One cannot miss the similarities in the shortcomings of the international community in both cases.
In Rwanda, when the Genocide started, many Tutsi took refuge at a school where Belgian peacekeepers had set up camp seeking protection. The Belgians abandoned them and they were massacred in their thousands.
As if that was not enough, the United Nations Assistance Mission to Rwanda (UNAMIR) pulled out the quasi totality of its troops leaving the Tutsis to the mercy of their hunters. Had it not been for the Rwanda Patriotic Front (RPF) that stepped in and did the UN’s work, even the few survivors around would be nowhere.
A year later after the fall of Kigali and stopping the Genocide, in northeastern Bosnia, a similar scenario was being played out in Drina Valley that hosted tens of thousands of Muslim Bosniak refugees. The UN declared it a “safe area” under its protection and Dutch soldiers were given the task to protect it.

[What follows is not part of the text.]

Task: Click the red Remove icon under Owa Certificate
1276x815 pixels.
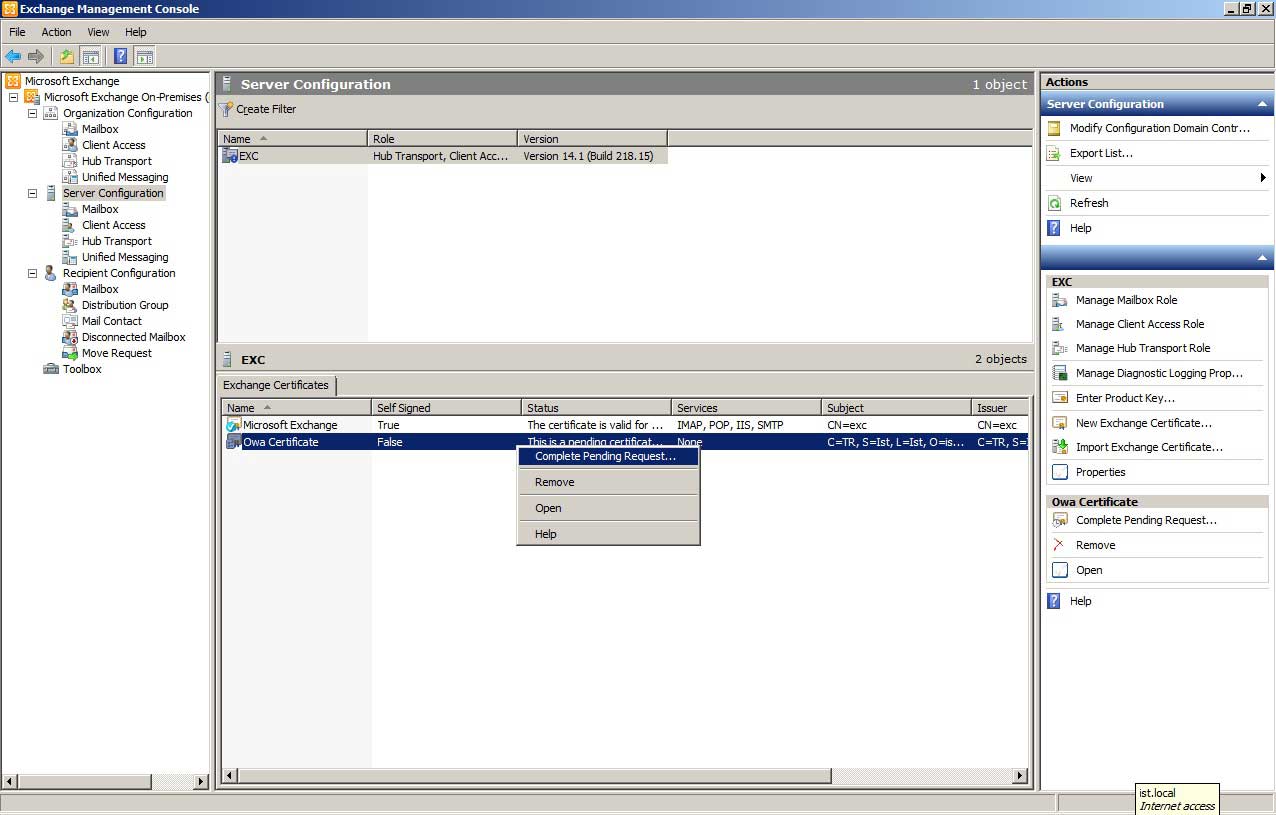Action: pyautogui.click(x=1059, y=545)
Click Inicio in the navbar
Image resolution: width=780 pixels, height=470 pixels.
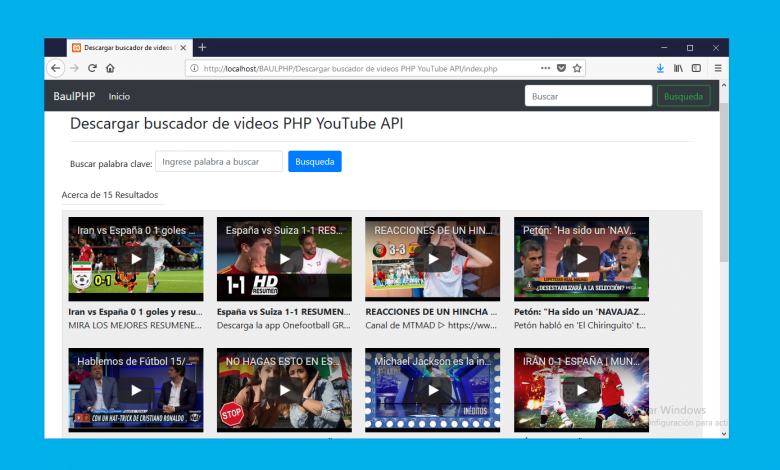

But once the Serbian forces rolled into the valley, the Dutch stepped aside and an estimated 8,000 men and boys were taken away to be killed. Unlike in Rwanda, women and girls were spared from death but not sexual violence.
Again, unlike in Rwanda where reconciliation has registered tremendous success, in Bosnia, the rifts are getting wider. Denial was mostly found among the fringe extremists, but now it has seeped into the mainstream population.
One wonders whether if all warring parties were left alone in a room anyone would come out alive. It is a ticking time bomb and if the international community fails to live up to expectations, it will be yet another blot on its reputation.